The state of the current facilities in Robnett-Spence Center is also an issue, due to lack of quality, size and overall design.
"It's more primitive than most high school laboratories," Estabrooks said.
The structure was built in the 1970s and originally used as an infirmary with one bathroom and limited classrooms "never meant to be anything other than storage," Estabrooks said.
The crowded classrooms also lack proper ventilation and fume hoods, creating safety concerns because of the amount of equipment that must be stored stacked up and where it fits, she said.
Lab coordinator Laura Coe said classrooms "are filled to the masses."
The Science Lab Annex, a trailer located down the street, is also used as classroom space for subjects like anatomy and physics. But Coe said the distance between the two science buildings makes transporting supplies challenging.
"Can you imagine trying to cart a bunch of microscopes back and forth?" she said.

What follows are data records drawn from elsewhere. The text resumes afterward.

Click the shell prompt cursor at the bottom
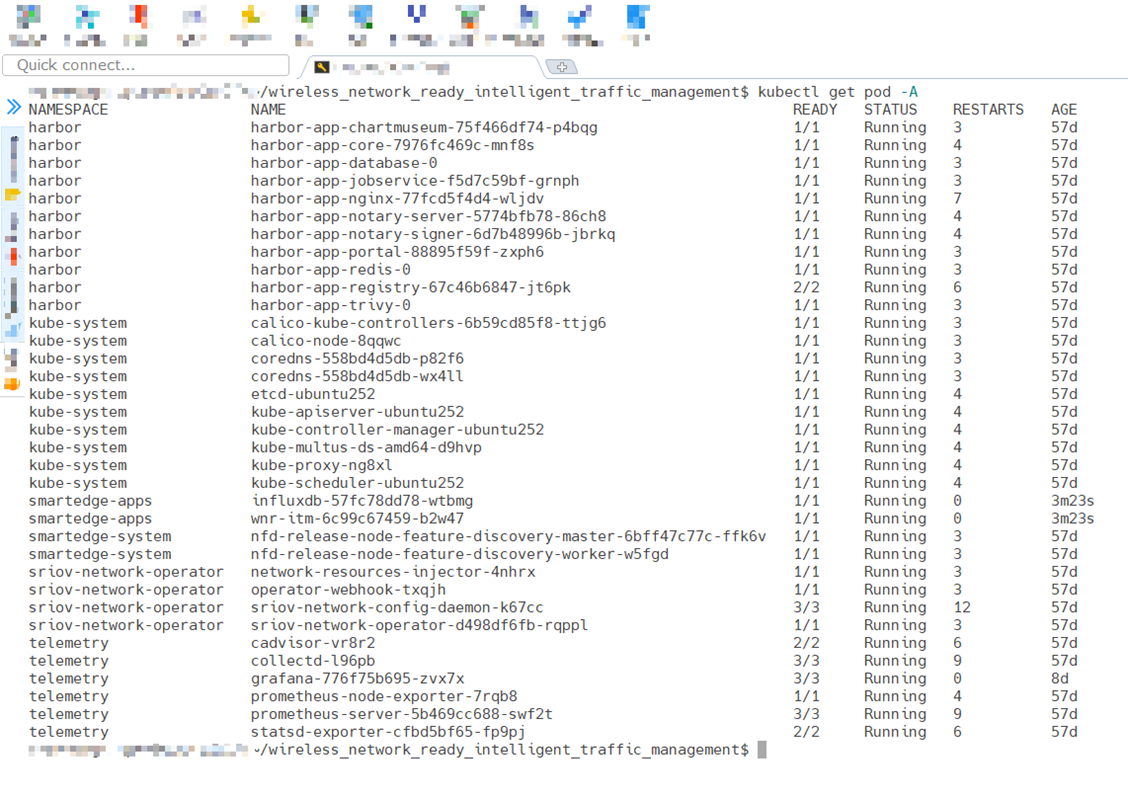 pos(762,749)
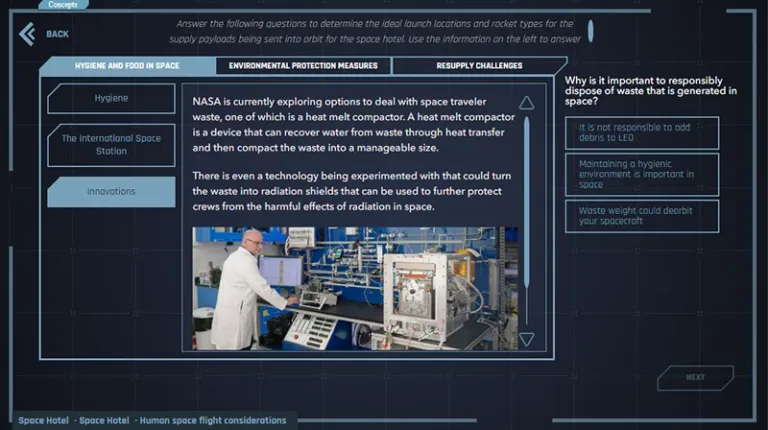Open the Concepts tab at top-left
The width and height of the screenshot is (768, 430).
[63, 4]
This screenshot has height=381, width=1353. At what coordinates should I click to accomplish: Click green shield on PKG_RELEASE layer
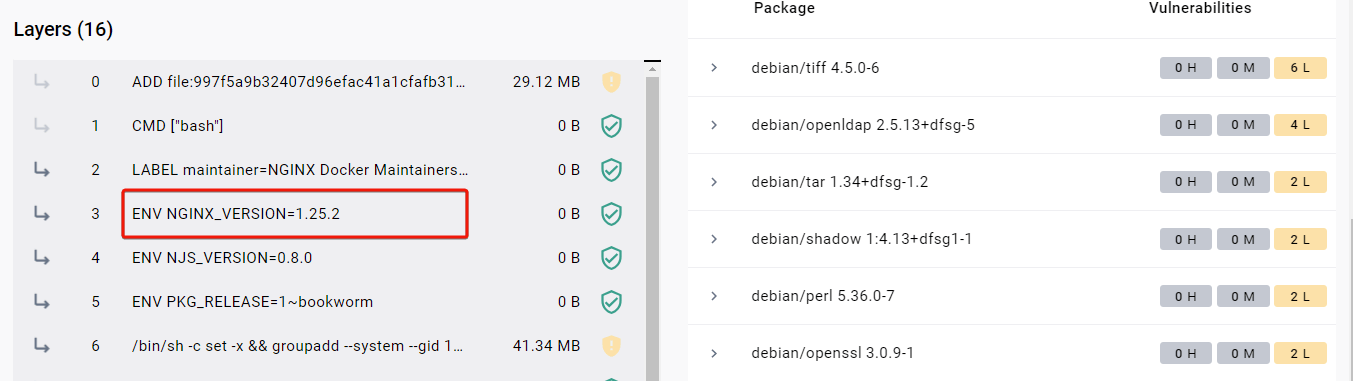[611, 302]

Terry Smith, executive vice president and dean of academic affairs, said he is astounded by what the department has accomplished under these conditions.

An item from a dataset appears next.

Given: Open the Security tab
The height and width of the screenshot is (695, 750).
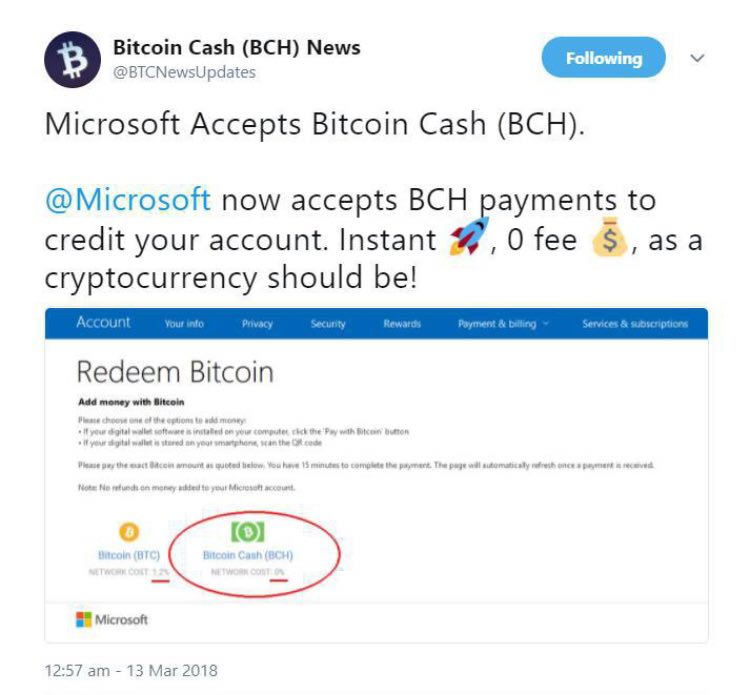Looking at the screenshot, I should (328, 324).
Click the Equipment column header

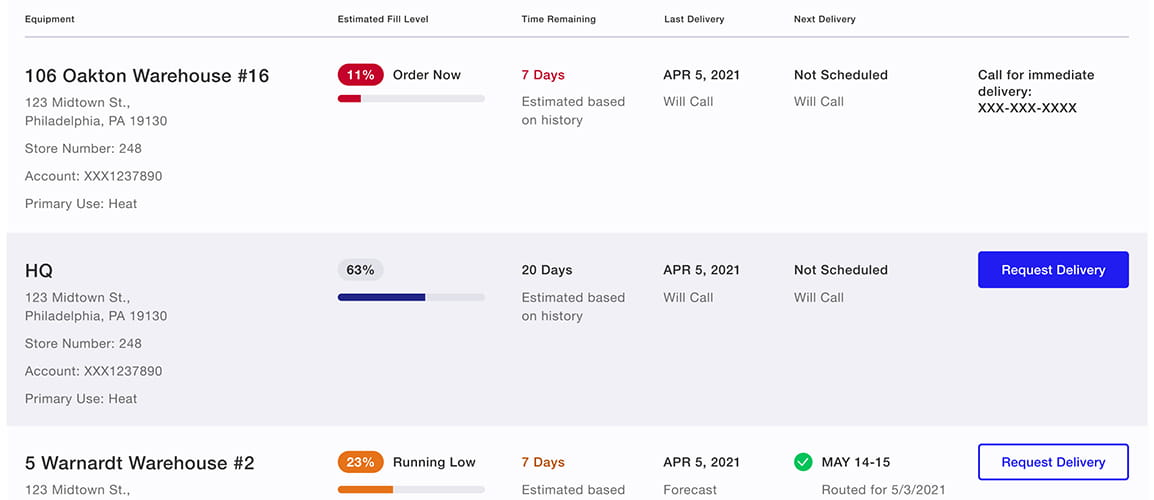[x=50, y=19]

Smith hopes the college will be able to keep up with the science department's growth.
"We're looking at the (construction) plans, and we're thinking, 'Man, is this big enough?'" Smith said.

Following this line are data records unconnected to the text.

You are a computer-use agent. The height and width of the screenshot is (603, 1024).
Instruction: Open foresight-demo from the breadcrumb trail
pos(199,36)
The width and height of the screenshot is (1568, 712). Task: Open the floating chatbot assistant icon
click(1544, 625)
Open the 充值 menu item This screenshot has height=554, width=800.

The 40,360-square-foot new science building will be constructed where the softball fields are now, and the fields will move to property that will be purchased near the campus off Range Line Street, Estabrooks said.
With the new space, the department will be able to use more specialized equipment that it could purchase if there was a place to put it, Estabrooks said.
The $18 million fundraising campaign will not only create more labs, add space for student research and update technological capabilities, but will also fund new positions and supplies.
The department also plans to add a bachelor of science in chemistry, create new lab course offerings and increase the number of introductory-level lab sections by 30 percent, Kateman said.
Erika Harrington, a 2009 Columbia College science graduate, expressed her excitement about the future science building.
"Everyone associated with the science department is ecstatic about the new building," she said. "I'm kind of sad I'm not going to get to be in that science building because it's going to be great. I can see it doing great things for the science department."
About $1.1 million has been raised for the new building since fundraising began in January, when the Board of Trustees adopted the campaign, Kateman said. The goal for breaking ground on the new science department is Dec. 31, 2013. The building is expected to take 14 to 16 months to complete.